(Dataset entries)
"""

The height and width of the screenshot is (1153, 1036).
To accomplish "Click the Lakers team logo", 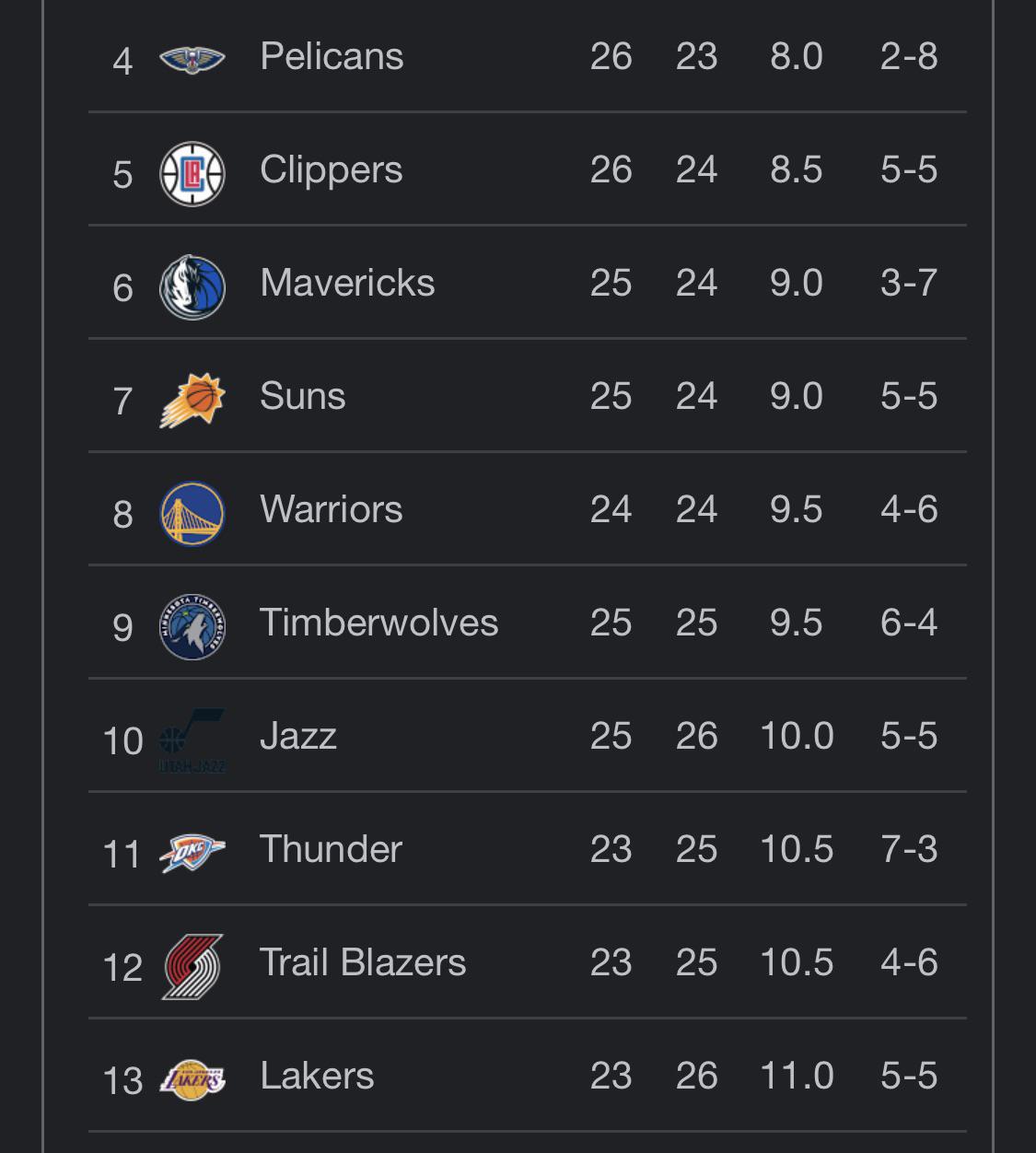I will point(192,1079).
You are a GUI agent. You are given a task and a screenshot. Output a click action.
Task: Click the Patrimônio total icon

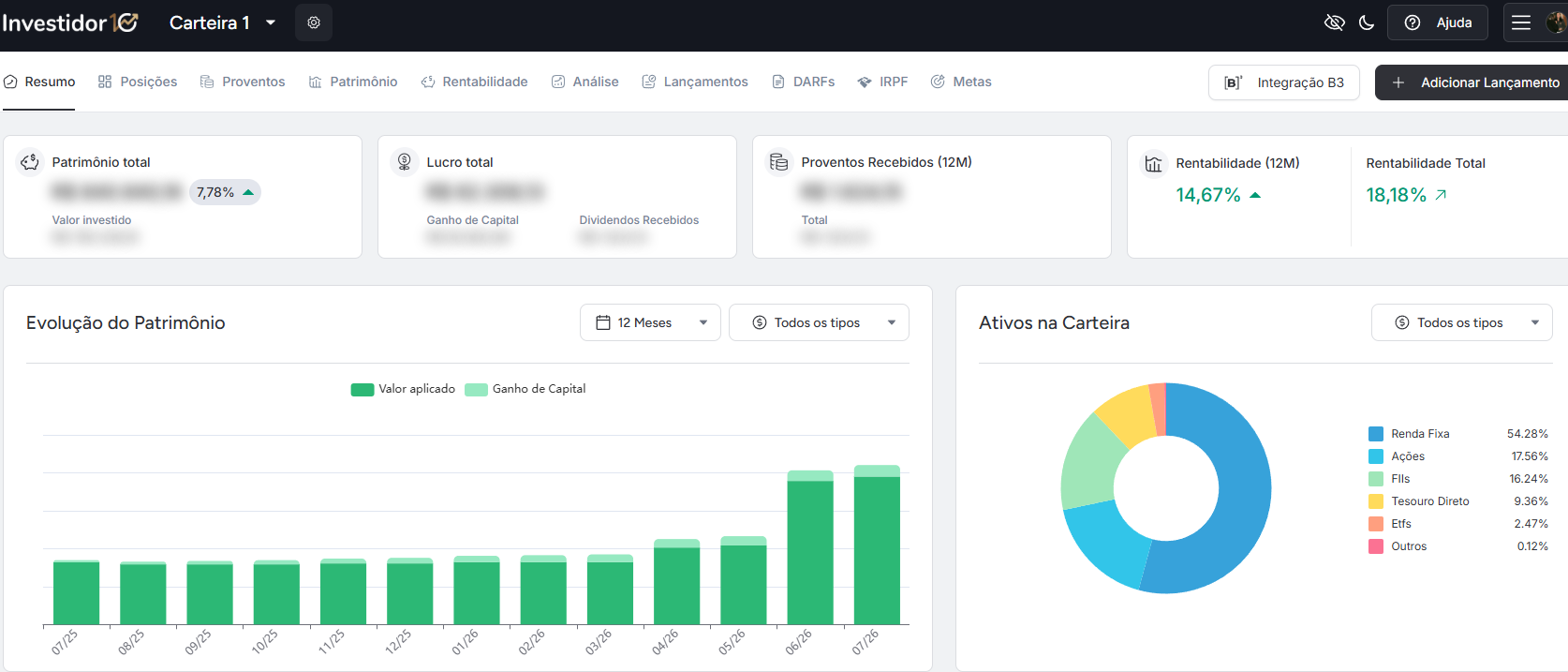30,162
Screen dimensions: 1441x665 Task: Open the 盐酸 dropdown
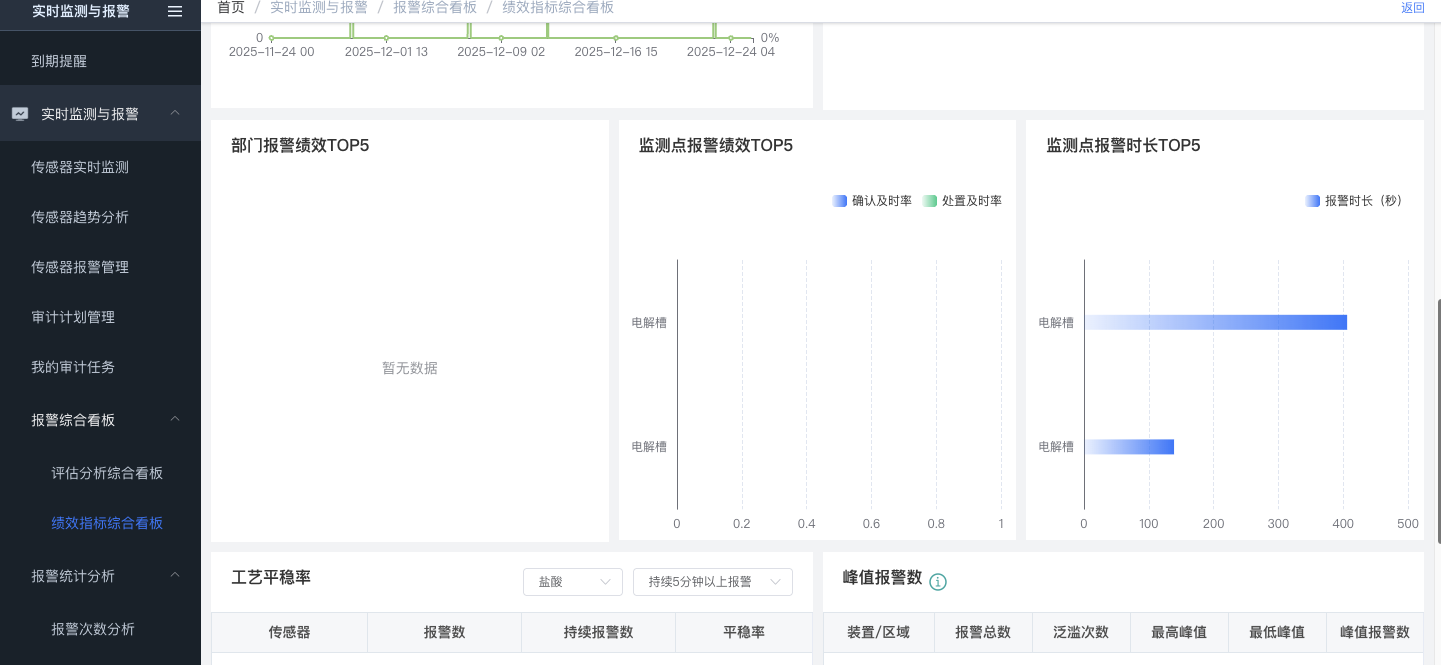[x=572, y=582]
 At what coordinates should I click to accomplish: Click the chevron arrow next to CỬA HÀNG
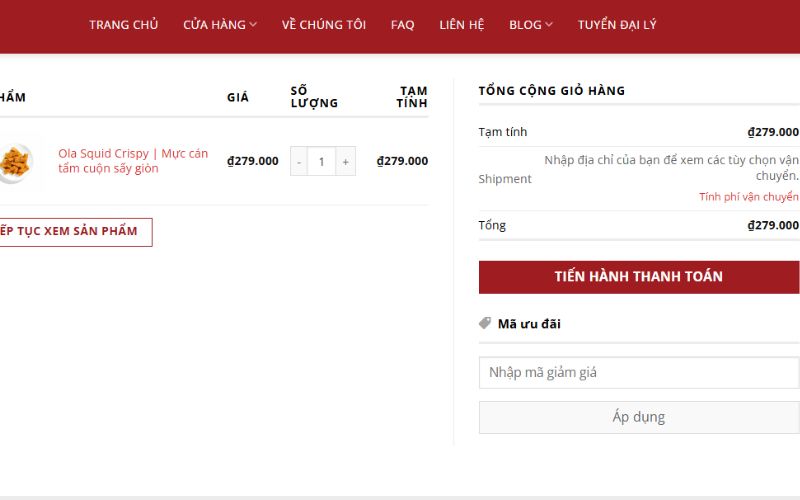point(254,25)
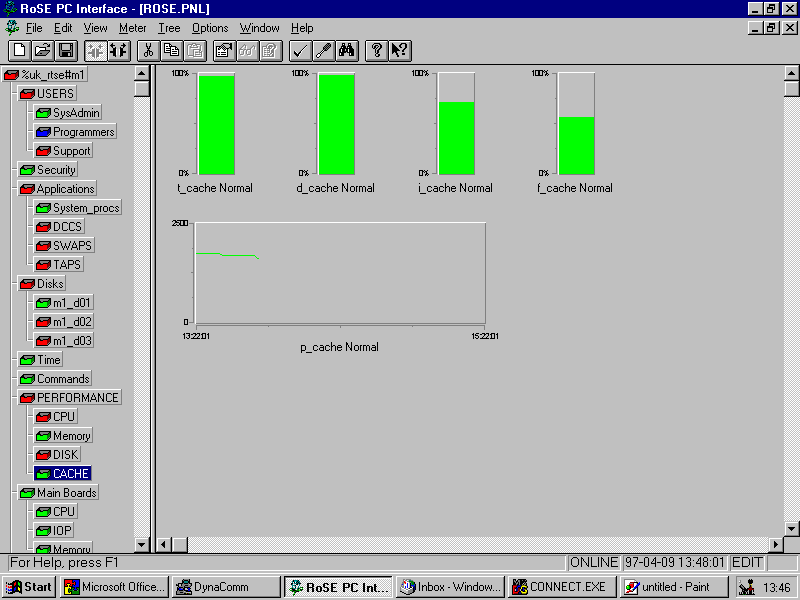
Task: Collapse the USERS tree branch
Action: tap(26, 94)
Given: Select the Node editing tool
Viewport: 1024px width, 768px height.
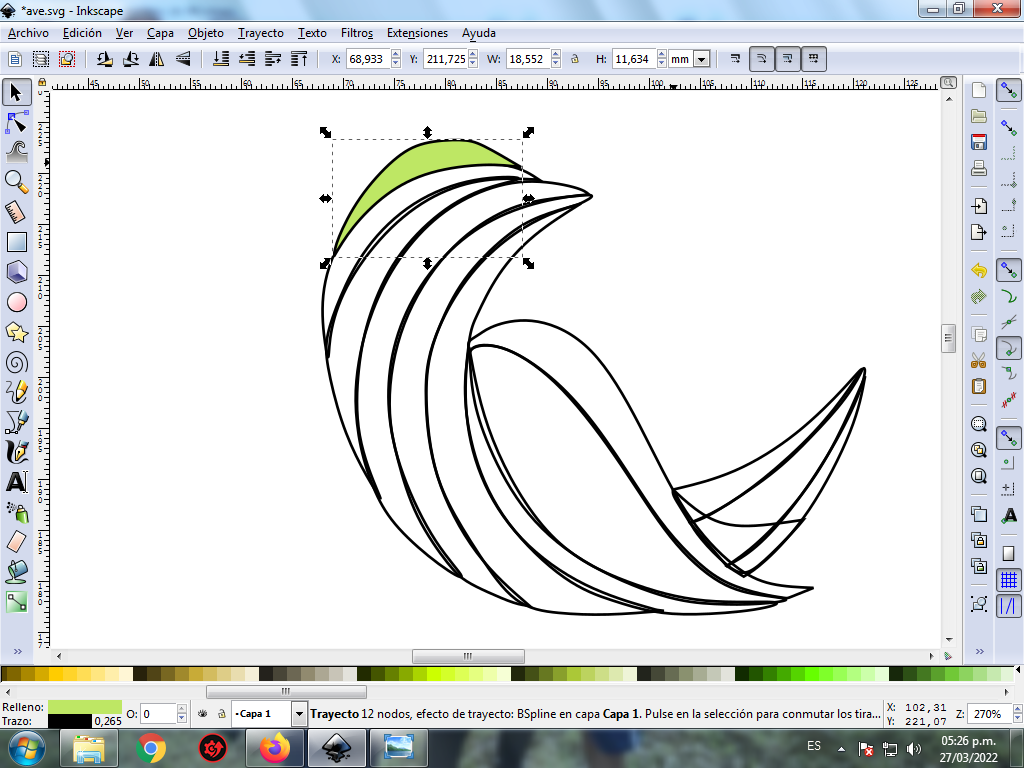Looking at the screenshot, I should 17,123.
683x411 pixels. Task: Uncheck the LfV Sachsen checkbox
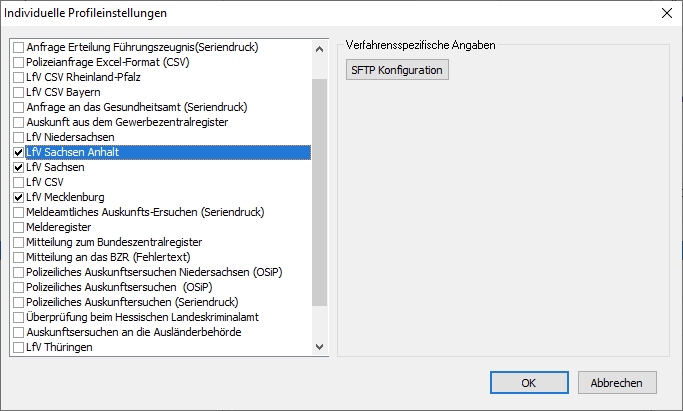pyautogui.click(x=19, y=167)
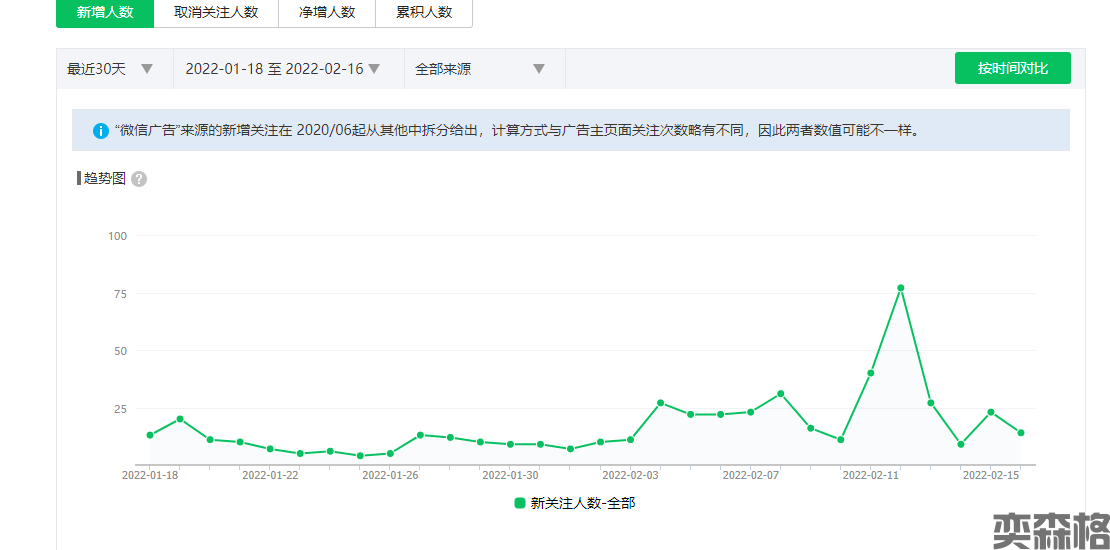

"""

Prompt:
Write out exactly, and only, the lines from the line holding "683x411 pixels. Task: Uncheck" through the end of the data, inclusive, without any pictures.

Answer section:
683x411 pixels. Task: Uncheck the LfV Sachsen checkbox
pyautogui.click(x=19, y=167)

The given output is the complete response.